W 1903 roku bracia Wright poderwali w powietrze pierwszą maszynę cięższą od powietrza i zarazem zdolną do aktywnego lotu. Ich wynalazek, nazwany później aeroplanem bądź samolotem, zaczął szybko ewoluować. Swoje trzy grosze dołożył również wybuch Wielkiej Wojny w 1914 roku, kiedy to walczące strony szybko zorientowały się, jaki potencjał drzemie w nowej technologii. W końcu samolot może nie tylko latać, ale też np. zrzucać bomby bądź strzelać. Mimo tych nowinek stara, bo pamiętająca jeszcze XVIII wiek, technologia balonów i sterowców nadal miała coś do powiedzenia mimo zwoich ograniczeń. I właśnie o próbie przełamania jednego z nich opowiada niniejszy tekst. Panie, Panowie i Baśniowe Stwory, zapraszam do lektury.

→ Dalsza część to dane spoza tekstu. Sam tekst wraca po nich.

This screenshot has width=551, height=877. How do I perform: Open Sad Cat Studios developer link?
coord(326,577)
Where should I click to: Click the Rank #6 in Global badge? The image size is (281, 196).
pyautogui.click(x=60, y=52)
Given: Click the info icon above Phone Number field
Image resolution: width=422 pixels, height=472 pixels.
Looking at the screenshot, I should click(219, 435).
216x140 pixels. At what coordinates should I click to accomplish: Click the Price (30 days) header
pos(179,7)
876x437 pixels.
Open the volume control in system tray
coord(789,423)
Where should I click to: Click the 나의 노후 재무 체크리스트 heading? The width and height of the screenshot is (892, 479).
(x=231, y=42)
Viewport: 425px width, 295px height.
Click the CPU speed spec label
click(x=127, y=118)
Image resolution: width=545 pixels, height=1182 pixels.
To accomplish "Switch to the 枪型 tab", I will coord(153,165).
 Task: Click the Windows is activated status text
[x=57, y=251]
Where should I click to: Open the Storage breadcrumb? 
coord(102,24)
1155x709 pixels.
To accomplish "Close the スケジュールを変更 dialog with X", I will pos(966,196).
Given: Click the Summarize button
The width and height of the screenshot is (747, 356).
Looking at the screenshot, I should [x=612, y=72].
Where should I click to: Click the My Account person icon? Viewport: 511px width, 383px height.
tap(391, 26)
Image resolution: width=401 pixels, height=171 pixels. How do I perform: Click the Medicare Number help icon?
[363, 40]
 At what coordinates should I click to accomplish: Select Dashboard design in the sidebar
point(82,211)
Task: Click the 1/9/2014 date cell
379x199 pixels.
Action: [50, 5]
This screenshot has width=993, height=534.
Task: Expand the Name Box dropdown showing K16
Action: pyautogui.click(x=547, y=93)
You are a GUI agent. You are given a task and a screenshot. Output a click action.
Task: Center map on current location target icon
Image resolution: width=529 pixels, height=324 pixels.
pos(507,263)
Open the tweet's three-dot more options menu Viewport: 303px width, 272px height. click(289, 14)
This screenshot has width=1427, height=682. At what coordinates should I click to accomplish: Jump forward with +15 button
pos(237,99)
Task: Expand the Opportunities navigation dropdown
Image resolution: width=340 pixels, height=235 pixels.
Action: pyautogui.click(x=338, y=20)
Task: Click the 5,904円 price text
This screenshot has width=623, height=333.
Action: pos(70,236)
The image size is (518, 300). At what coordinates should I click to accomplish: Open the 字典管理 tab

U góry widzicie zdjęcie dokumentujące pierwszy w historii lot sterowca o nazwie LZ-1 (Luftschiff Zeppelin 1, niem. Statek powietrzny Zeppelin 1). Miał on miejsce w 2 lipca 1900 roku nad Jeziorem bodeńskim w Niemczech. Poniżej znajduje się Ferdynand von Zeppelin, konstruktor tejże maszyny. Jego nzazwisko stało się niemalże synonimem sterowców, w związku z czym będę używał tych dwóch słów wymiennie.
Jak nietrudno się domyślić, Ferdynand kuł żelazo póki gorące i konstruował kolejne modele sterowców. Kiedy 1 lipca 1908 roku modelowi LZ-4 udało się pobić rekord ilości czasu spędzonego w powietrzu (12 godzin), projektem zainteresował się rząd niemiecki. 2 dni później król Wilhelm II wraz z żoną zostali pasażerami piątego lotu modelu 4. Maszyna wywarła na władcy takie wrażenie, że rząd Niemiec obiecał wsparcie finansowe na dalszy rozwój projektu. Warunek był jeden, otóż maszyna miała podwoić swój dotychczasowy rekord. Ferdynand von Zeppelin przyjął wyzwanie. I choć eksperymentalny lot zakończył się lądowaniem awaryjnym (załoga utraciła kontrolę nad sterowcem, który po wylądowaniu spłonął z powodu zapłonu wodoru umozliwiającego mu unoszenie się), niemiecka opinia publiczna zamiast stracić wiarę w projekt stworzyła zbiórkę, mającą na celu sfinansowanie dalszych prac. Łącznie zebrano 6 milionów marek (w przeliczeniu ponad 210 mln obecnych złotych, niestety ciężko mi to policzyć, gdyż marki miały różną wartość w zależności od miejsca wybicia).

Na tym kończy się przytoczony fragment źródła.